Required work —
Scan the material below and copy every line holding the word "Mehr".

[Supplied material — start]

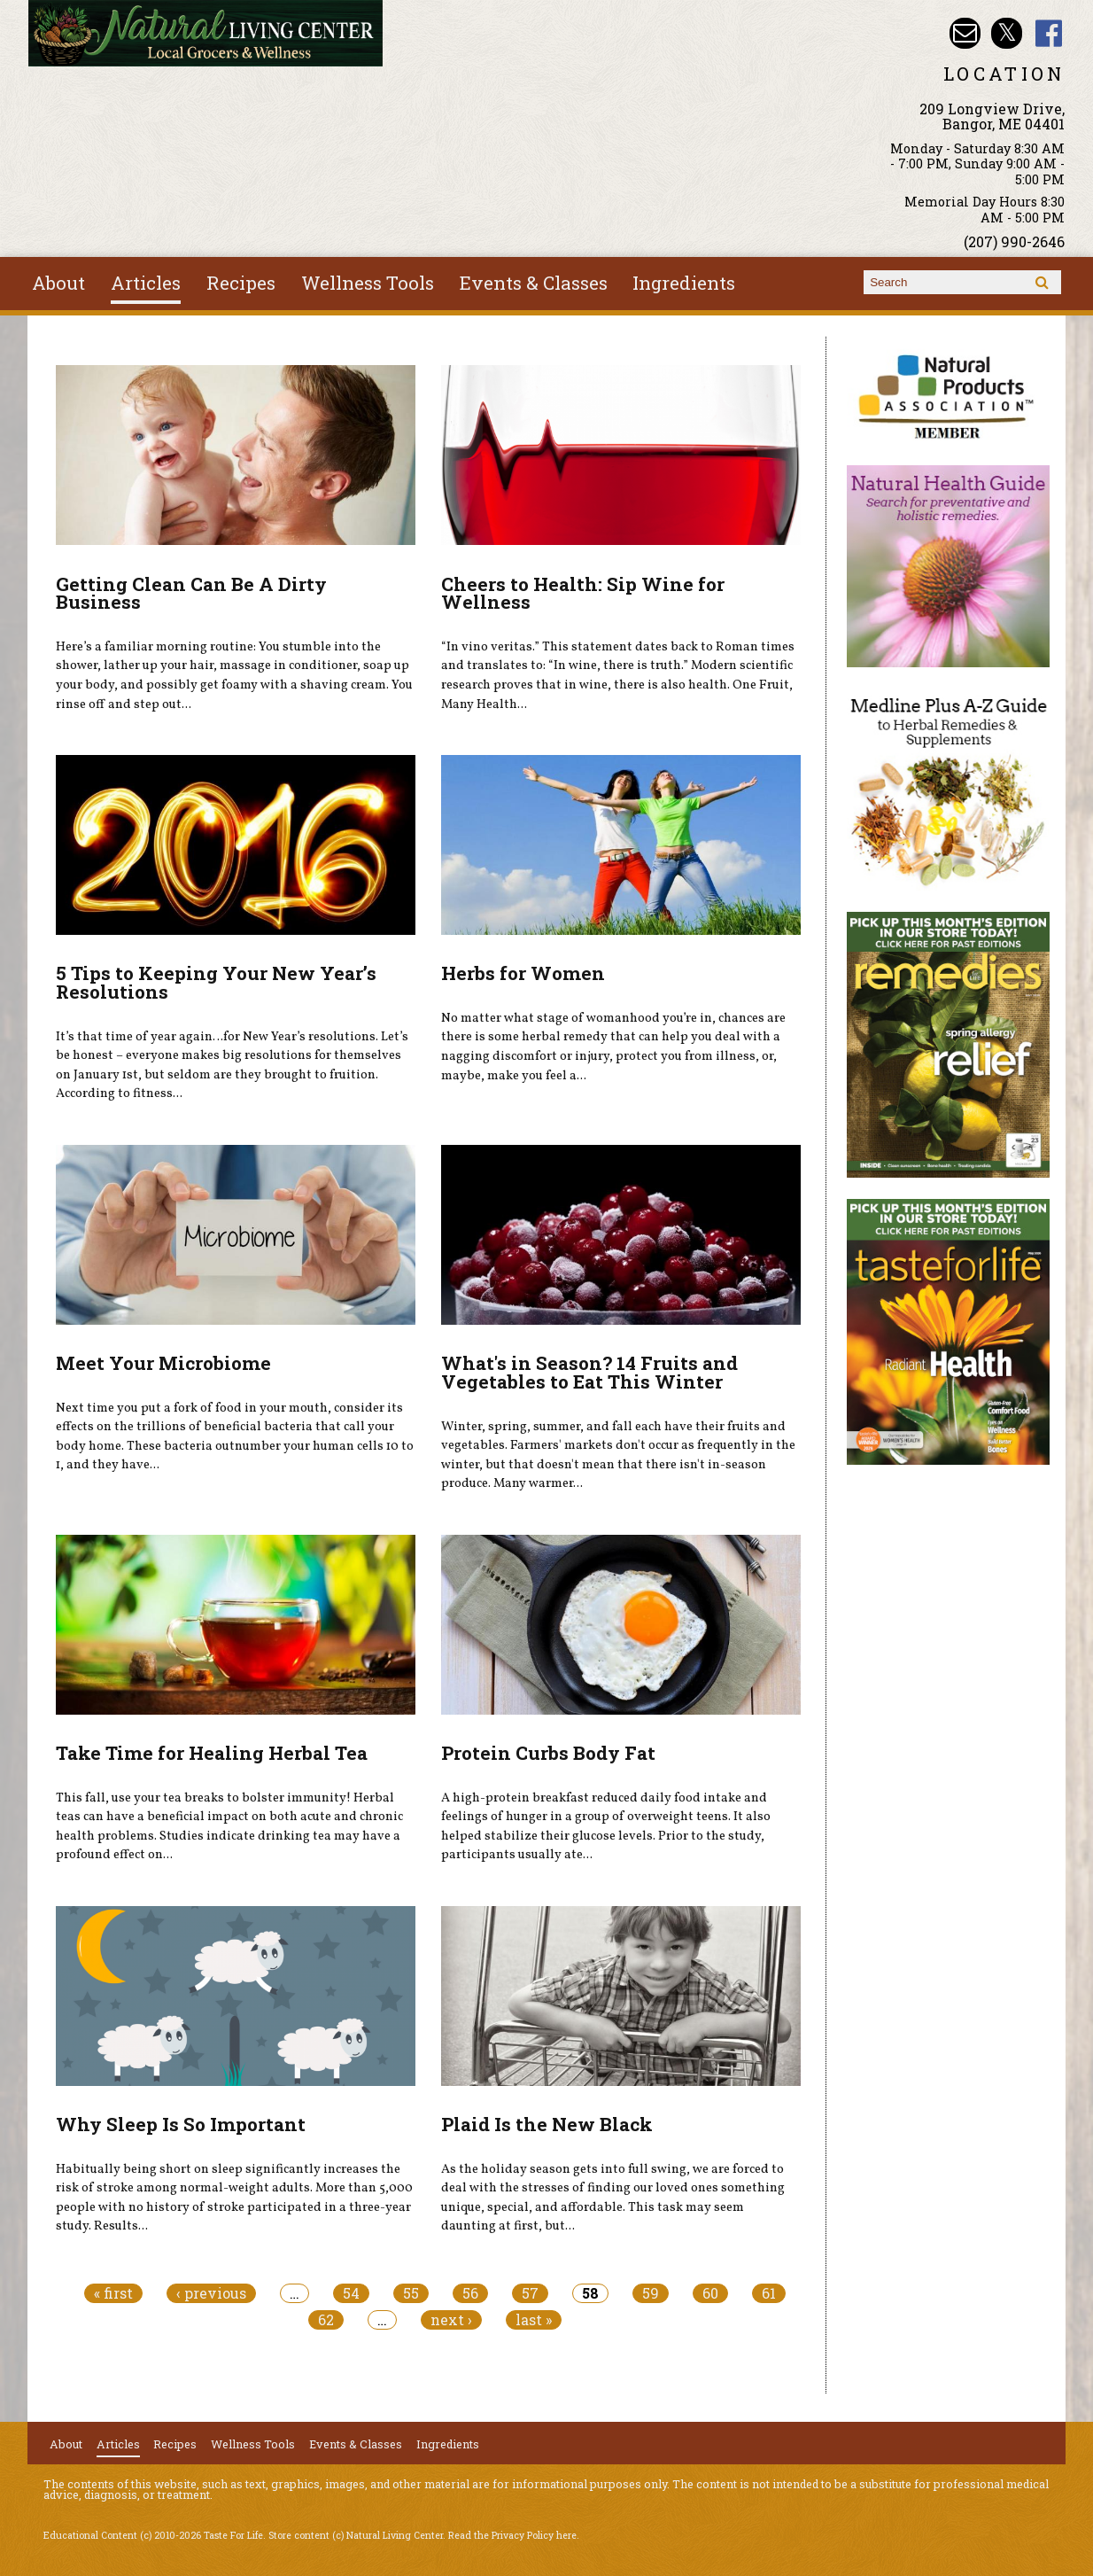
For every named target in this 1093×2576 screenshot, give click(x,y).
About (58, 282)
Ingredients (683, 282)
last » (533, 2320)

[Supplied material — finish]
[Supplied material — start]

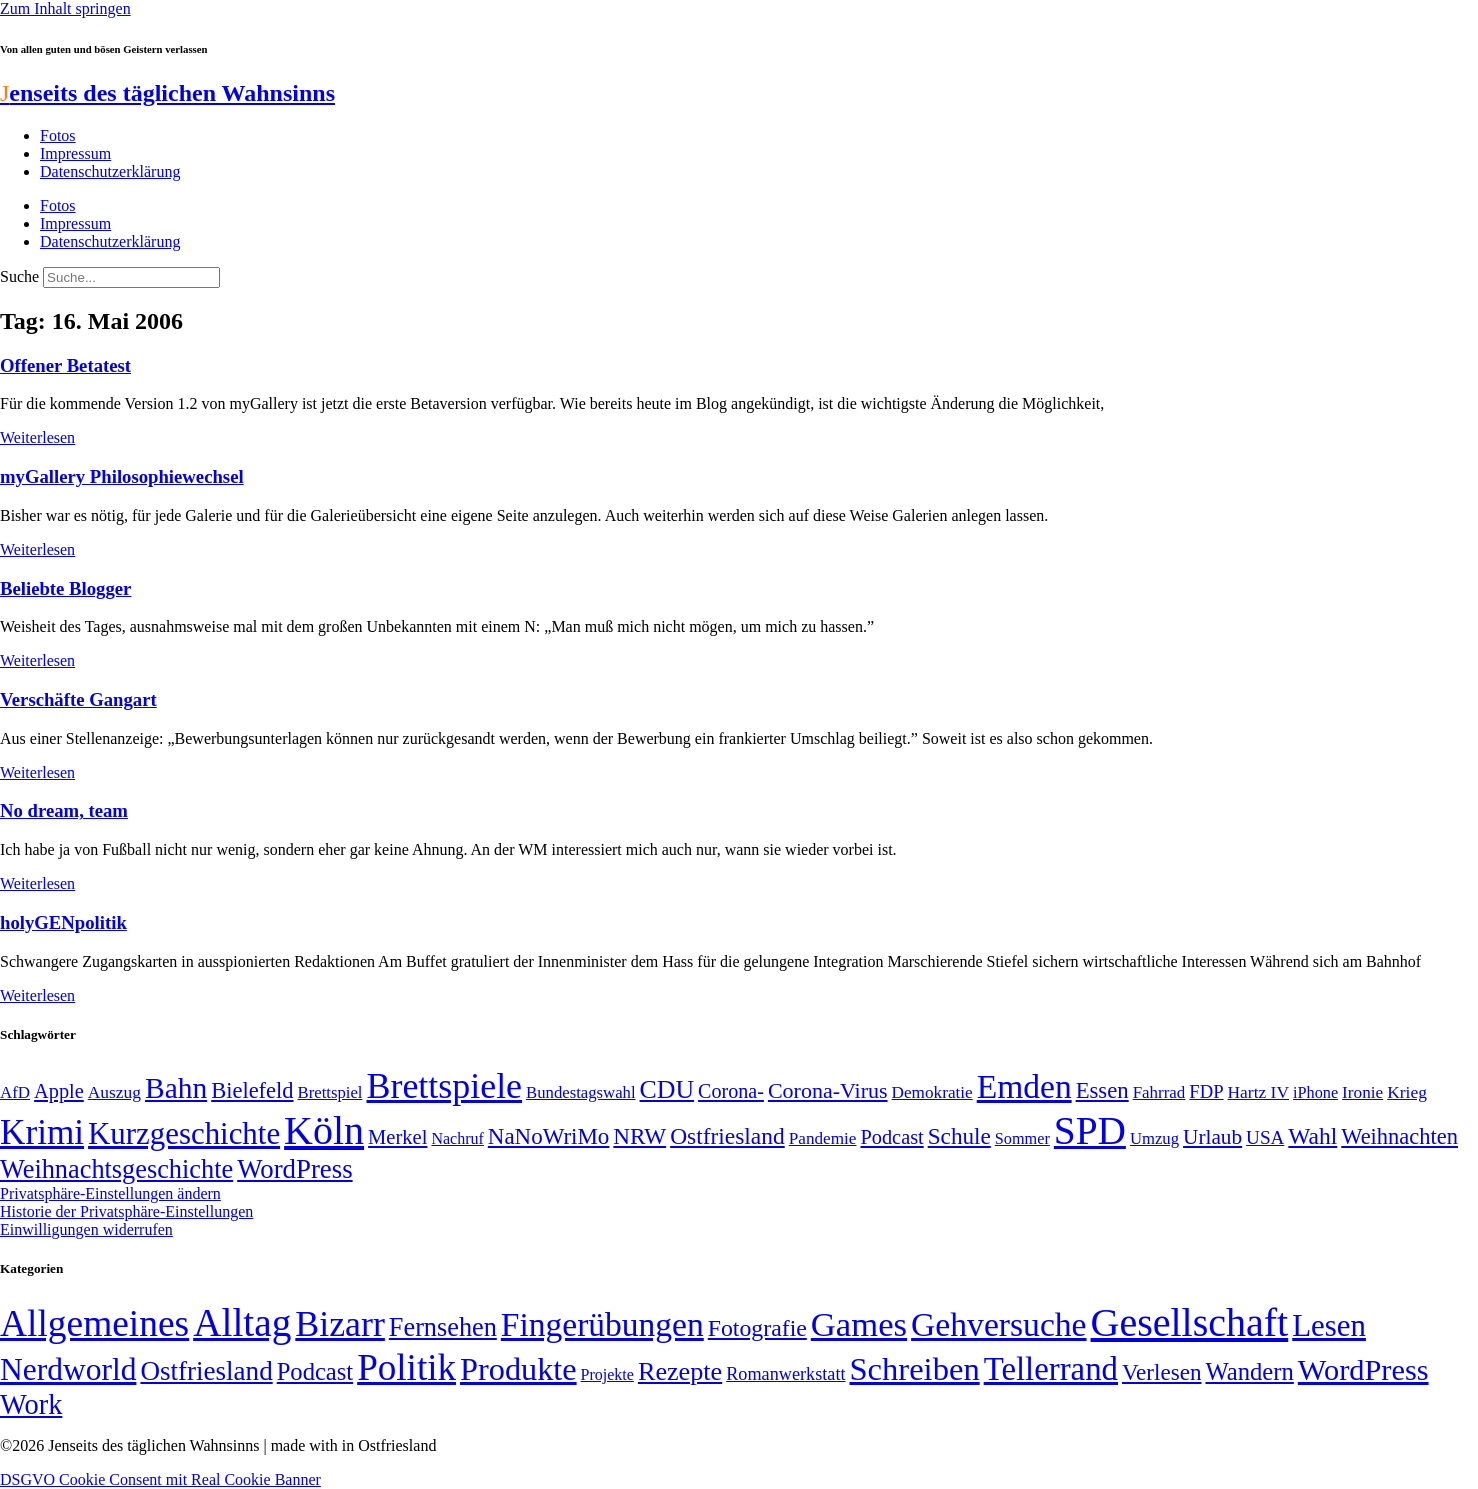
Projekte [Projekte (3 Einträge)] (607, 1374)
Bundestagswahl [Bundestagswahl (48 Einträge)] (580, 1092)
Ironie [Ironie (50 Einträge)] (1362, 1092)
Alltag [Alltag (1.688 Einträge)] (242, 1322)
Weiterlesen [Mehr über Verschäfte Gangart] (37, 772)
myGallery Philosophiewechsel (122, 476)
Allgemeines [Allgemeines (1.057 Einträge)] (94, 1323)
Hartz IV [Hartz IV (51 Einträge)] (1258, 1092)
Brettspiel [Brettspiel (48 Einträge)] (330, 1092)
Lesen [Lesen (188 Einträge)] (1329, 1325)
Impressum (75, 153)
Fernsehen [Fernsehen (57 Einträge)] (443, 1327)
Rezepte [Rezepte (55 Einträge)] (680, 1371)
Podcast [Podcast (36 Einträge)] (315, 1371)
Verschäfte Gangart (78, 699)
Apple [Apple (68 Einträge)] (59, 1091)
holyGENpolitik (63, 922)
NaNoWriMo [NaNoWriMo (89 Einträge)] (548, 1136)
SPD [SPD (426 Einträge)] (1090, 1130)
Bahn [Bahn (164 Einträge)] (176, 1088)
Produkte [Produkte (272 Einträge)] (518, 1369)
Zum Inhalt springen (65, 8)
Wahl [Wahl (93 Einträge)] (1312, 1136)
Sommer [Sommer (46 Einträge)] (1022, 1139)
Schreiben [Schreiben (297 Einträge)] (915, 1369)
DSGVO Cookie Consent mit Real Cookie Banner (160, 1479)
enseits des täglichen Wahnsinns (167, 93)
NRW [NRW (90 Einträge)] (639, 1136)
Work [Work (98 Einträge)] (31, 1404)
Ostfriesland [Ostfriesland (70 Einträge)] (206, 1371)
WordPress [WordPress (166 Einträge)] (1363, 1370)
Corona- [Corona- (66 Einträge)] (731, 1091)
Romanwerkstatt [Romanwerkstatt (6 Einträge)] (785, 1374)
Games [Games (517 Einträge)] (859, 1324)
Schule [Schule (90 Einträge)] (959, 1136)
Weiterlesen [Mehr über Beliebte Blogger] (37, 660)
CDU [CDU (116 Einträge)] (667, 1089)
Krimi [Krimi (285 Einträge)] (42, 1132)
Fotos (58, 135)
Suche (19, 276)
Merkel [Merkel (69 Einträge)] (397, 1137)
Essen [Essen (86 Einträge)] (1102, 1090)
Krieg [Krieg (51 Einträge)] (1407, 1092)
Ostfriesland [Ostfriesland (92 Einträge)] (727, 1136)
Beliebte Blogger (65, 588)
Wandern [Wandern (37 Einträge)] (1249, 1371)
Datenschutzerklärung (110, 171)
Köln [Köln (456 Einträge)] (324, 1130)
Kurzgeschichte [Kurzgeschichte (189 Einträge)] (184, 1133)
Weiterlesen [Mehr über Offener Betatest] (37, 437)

[Supplied material — finish]

Reply to the exercise —
Weiterlesen [Mehr über Verschäfte Gangart] (37, 772)
Weiterlesen [Mehr über Beliebte Blogger] (37, 660)
Weiterlesen [Mehr über Offener Betatest] (37, 437)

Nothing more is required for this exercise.